* **Text provided**:
+--
In [4]:
import warnings
warnings.simplefilter('ignore')

import numpy as np
import pandas as pd
import matplotlib.pyplot as plt
import tensorflow as tf
import random, gc, keras, os

from keras import backend as K
from keras.preprocessing.image import load_img, img_to_array
from keras.models import Sequential, load_model, Model
from keras.layers import Dense, Dropout, Activation, Flatten, Input, Lambda
from keras.callbacks import ModelCheckpoint, LearningRateScheduler, ReduceLROnPlateau
from keras.applications.vgg16 import VGG16

%matplotlib inline

Using TensorFlow backend.


# Load Data

In [5]:
train_df = pd.read_csv('./data/triplet/train.csv')
val_df = pd.read_csv('./data/triplet/validation.csv')
test_df = pd.read_csv('./data/triplet/test.csv')

print('Train:\t\t', train_df.shape)
print('Validation:\t', val_df.shape)
print('Test:\t\t', test_df.shape)

print('\nTrain Landmarks:\t', len(train_df['landmark_id'].unique()))
print('Validation Landmarks:\t', len(val_df['landmark_id'].unique()))
print('Test Landmarks:\t\t', len(test_df['landmark_id'].unique()))

Train:		 (113783, 4)
Validation:	 (22255, 4)
Test:		 (22391, 4)

Train Landmarks:	 14943
Validation Landmarks:	 7674
Test Landmarks:		 14436


In [6]:
train_df.head()

Unnamed: 0,image_id,id,url,landmark_id
0,465272,a2ccf8ed2e969f6a,https://lh4.googleusercontent.com/-TPHkS5gzvm4...,0
1,64516,e205ca7c8dd7c027,https://lh3.googleusercontent.com/-V3RjsZtGpxE...,0
2,928409,4e8ab93c1620e8a3,http://mw2.google.com/mw-panoramio/photos/medi...,0
3,88809,896bf928214d1ca4,http://lh5.ggpht.com/-Cy0l41uUaGA/R--yB8vy41I/...,0
4,1001133,375d2a153bdca926,http://lh6.ggpht.com/-UqzFpnqE9bU/S_0u1RovfdI/...,0


# Helper Functions

In [7]:
# read all images
def get_all_images(df, img_size=(224, 224), prefix='./data/triplet/train'):
    """ get all test images """
+--
* **Entries shown**:

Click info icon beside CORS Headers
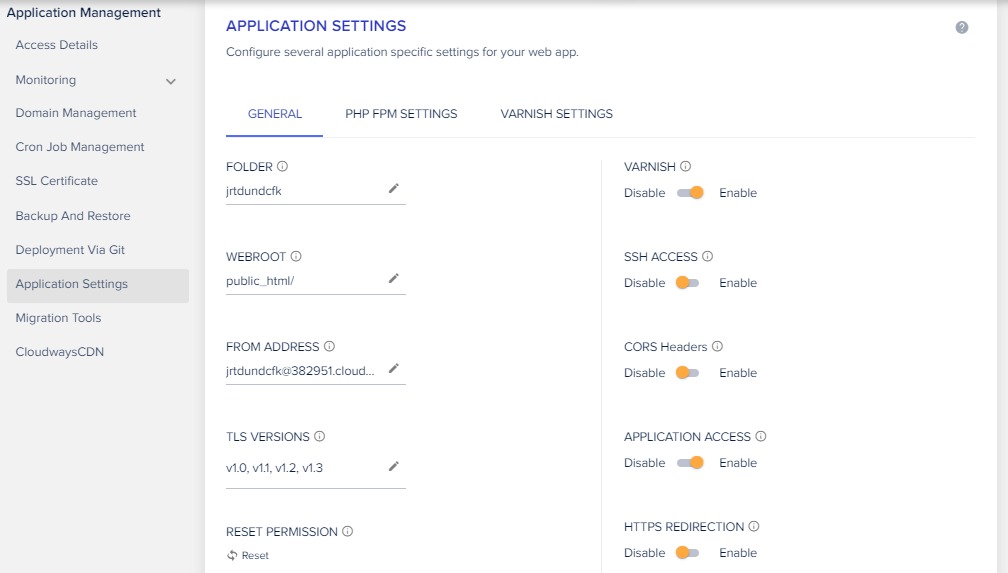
+--
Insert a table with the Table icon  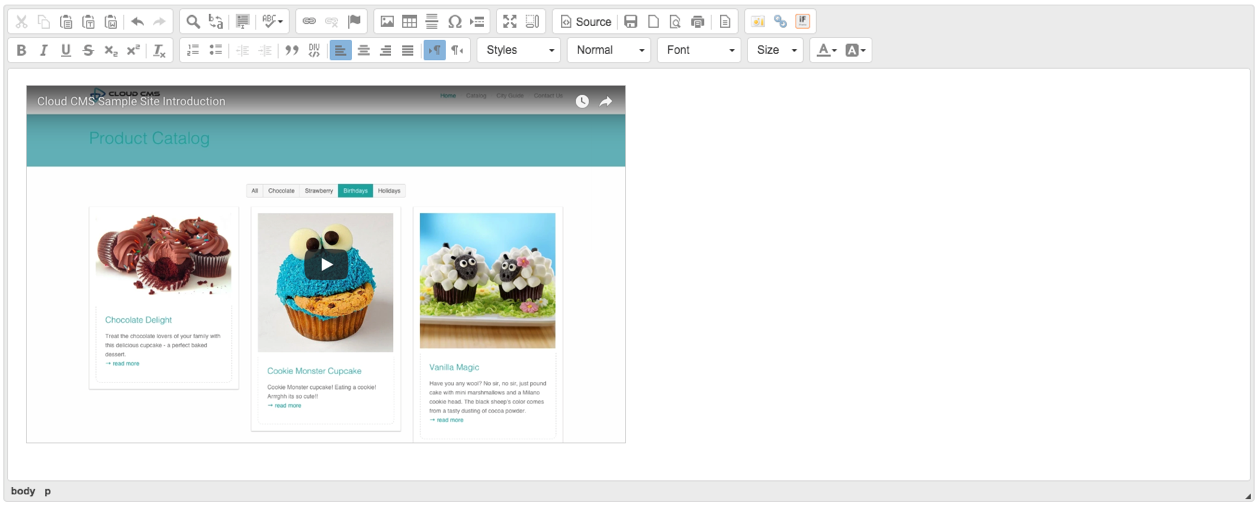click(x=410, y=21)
+--
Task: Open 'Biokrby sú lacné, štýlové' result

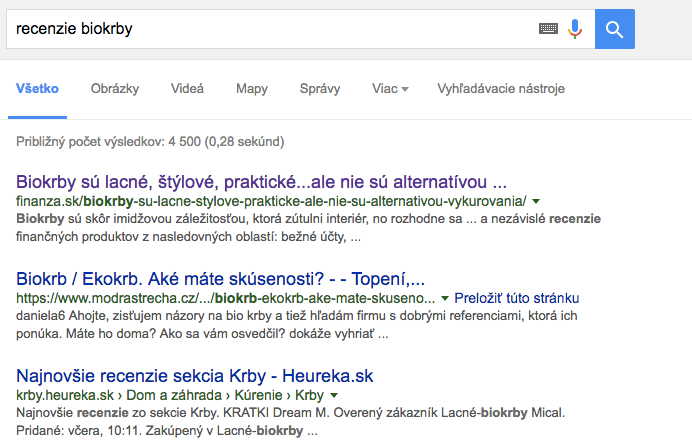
+--
* **Task brief**: In the notebook, rename "test_df" to "holdout_df" and write out the part that begins at the words "test_df = pd.read_csv('./data/triplet/test.csv')" and stops after "print('Test:\t\t', test_df.shape)".

* **Exercise response**:
holdout_df = pd.read_csv('./data/triplet/test.csv')

print('Train:\t\t', train_df.shape)
print('Validation:\t', val_df.shape)
print('Test:\t\t', holdout_df.shape)